A negative spinal tap and an elaborate blood work-up led to the conclusion that I still had Lyme. I was given a prescription for antibiotics and told to follow up with my primary healthcare practitioner within the week. When I did follow up however, my doctor wasn’t exactly thrilled at the diagnosis, retested me for Lyme – which now came back negative, and told me to discontinue the antibiotics with the recommendation that what I really needed was a psychiatrist.

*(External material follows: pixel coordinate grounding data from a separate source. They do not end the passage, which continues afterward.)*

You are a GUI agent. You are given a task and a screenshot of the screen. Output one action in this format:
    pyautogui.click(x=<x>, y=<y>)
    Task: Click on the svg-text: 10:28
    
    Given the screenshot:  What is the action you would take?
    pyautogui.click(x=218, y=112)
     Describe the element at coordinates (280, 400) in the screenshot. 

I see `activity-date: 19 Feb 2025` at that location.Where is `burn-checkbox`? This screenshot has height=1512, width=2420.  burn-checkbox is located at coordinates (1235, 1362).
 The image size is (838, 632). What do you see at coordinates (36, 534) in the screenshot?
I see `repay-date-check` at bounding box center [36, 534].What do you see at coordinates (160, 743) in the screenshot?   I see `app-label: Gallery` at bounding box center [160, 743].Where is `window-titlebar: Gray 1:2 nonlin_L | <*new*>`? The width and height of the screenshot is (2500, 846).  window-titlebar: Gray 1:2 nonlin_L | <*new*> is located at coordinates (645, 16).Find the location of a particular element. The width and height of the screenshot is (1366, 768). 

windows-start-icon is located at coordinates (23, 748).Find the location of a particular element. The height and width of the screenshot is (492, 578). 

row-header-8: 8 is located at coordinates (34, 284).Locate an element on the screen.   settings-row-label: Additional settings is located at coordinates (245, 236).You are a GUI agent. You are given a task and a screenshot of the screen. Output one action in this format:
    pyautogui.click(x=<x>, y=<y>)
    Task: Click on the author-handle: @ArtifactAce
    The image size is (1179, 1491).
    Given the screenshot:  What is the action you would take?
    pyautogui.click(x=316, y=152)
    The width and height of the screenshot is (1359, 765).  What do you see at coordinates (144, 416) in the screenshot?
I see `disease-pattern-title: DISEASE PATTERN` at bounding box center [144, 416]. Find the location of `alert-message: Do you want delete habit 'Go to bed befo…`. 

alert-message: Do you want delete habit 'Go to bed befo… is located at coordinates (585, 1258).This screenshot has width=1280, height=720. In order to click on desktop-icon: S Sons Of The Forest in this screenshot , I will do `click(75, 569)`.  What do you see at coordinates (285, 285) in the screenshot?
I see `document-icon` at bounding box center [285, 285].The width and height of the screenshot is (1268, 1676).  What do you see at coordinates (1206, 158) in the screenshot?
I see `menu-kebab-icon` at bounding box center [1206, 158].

I had been on the antibiotics given to me by the hospital for a couple days and stopping them seemed to have the affect of exacerbating my already tormented system. I could no longer even think clearly and was convinced I was crazy. I drove myself back to the college and told the psychiatrist there that I needed to be committed. When I explained my story and my symptoms to her, an angered expression crossed her face and she insisted that I did indeed have Lyme disease and that it was now so progressed that it had invaded my Central Nervous System. She told me that Doxy wouldn’t cut it and that I should try Amoxicillin, as it was one of the few antibiotics that had a shot at crossing the blood-brain barrier.

At first I didn’t know what to believe anymore. But when my symptoms continued to progress to having joint pain in every single facet of my body along with racing, obsessive, suicidal, even homicidal thoughts, as well as extreme photophobia that eventually led to agoraphobia – all of which I mentioned to the psychiatrist - I did as she instructed, left school – losing my hard-earned scholarship and went home to find a Lyme Specialist that could help me.